Music is created from energetic patterns of tonal and rhythmic interval. It is the ratio of these intervals that creates the coherent patterns that we know as melody. By defining and giving name to such patterns, we constrain them by our belief and time-bound language to be what we call “form,” yet these melody-painted intervals are as timeless as a mathematical equation, a Louis Armstrong cadenza, or a Bach fugue.
Since the 1960’s I have played the old style New Orleans jazz. Today as the Blackwater Band we still enjoy playing regularly. Our music is based in, yet stretches the boundaries of, traditional “classic” jazz. Out on a gig, our particular style of musical entertainment often draws comments such as “I don’t like jazz, but I like your music,” or “I didn’t know jazz could be so much fun!”

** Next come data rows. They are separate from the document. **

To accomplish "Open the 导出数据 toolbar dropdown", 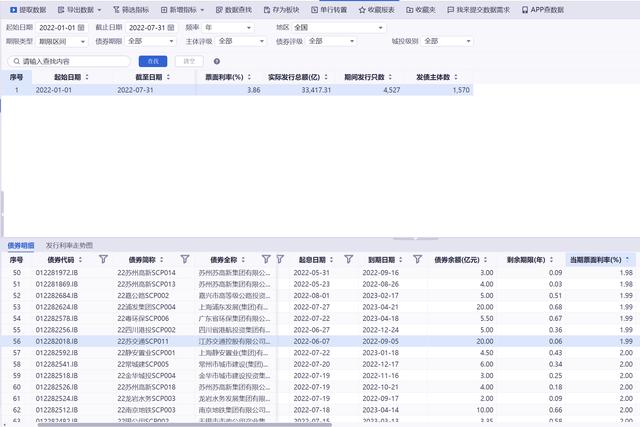I will (x=84, y=9).
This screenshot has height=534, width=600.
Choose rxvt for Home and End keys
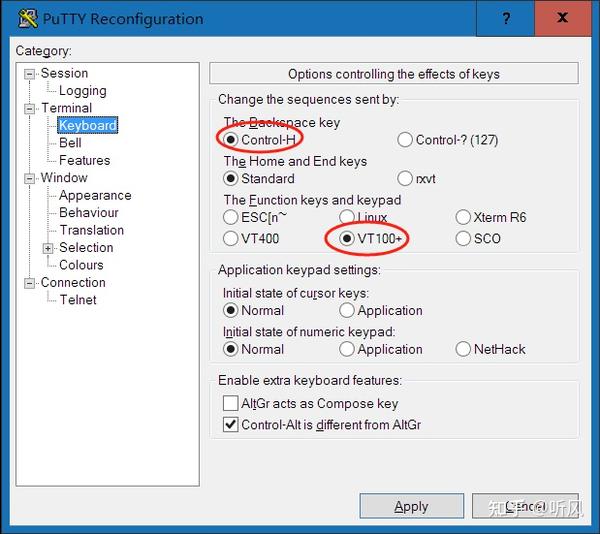(405, 179)

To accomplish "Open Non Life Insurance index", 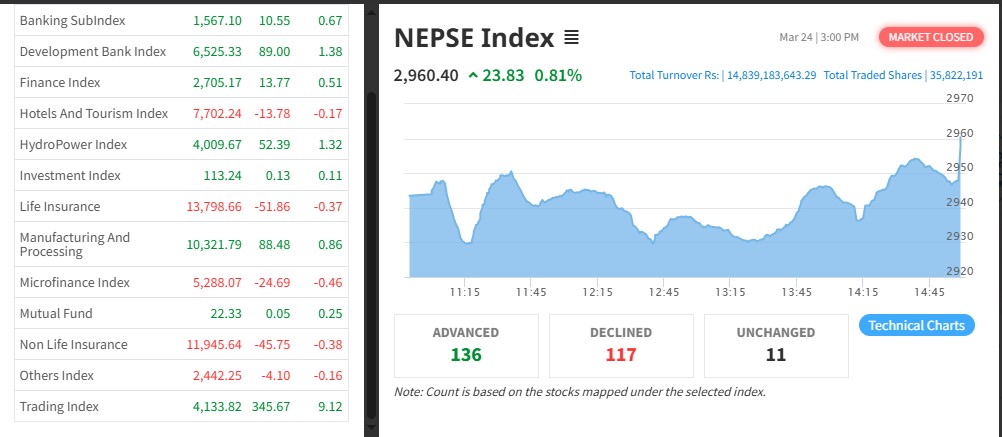I will (74, 344).

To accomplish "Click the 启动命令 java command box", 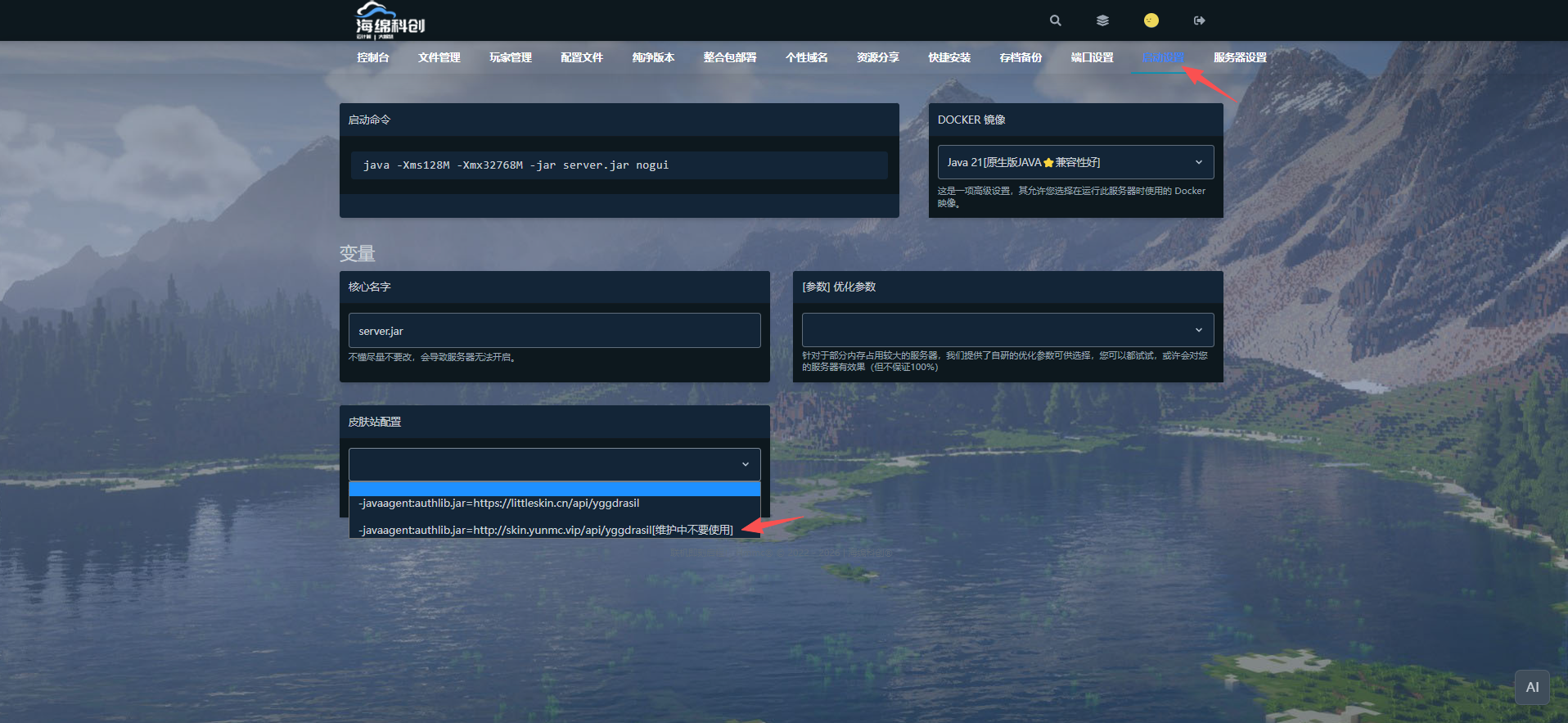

Sometimes I am asked why we won’t supply recordings of our music. My answer is almost invariably the same. “Our music is like cloud patterns. It exists in its own existential moments. Once played, we and the music move on.” Traditional jazz, like many folk genres, expresses a multi-way relationship between an unfolding silence painted into tension by music, the instrumental voices of the band, the overall “sound” and the audience. In the moments of unfolding melody, the patterns evolving as wordless “thoughts” of musicians and audience arise from the intervals that are painted into patterns that exist independent of time and history. Such patterns, be they expressed as music weeping like an Andalucía gypsy lament, or the trickling sand patterns of a Navaho sand painting, flow to be existential expressions of, and in, their own moments. It is only when we record such improvised expressions into language or other media that we draw them into time.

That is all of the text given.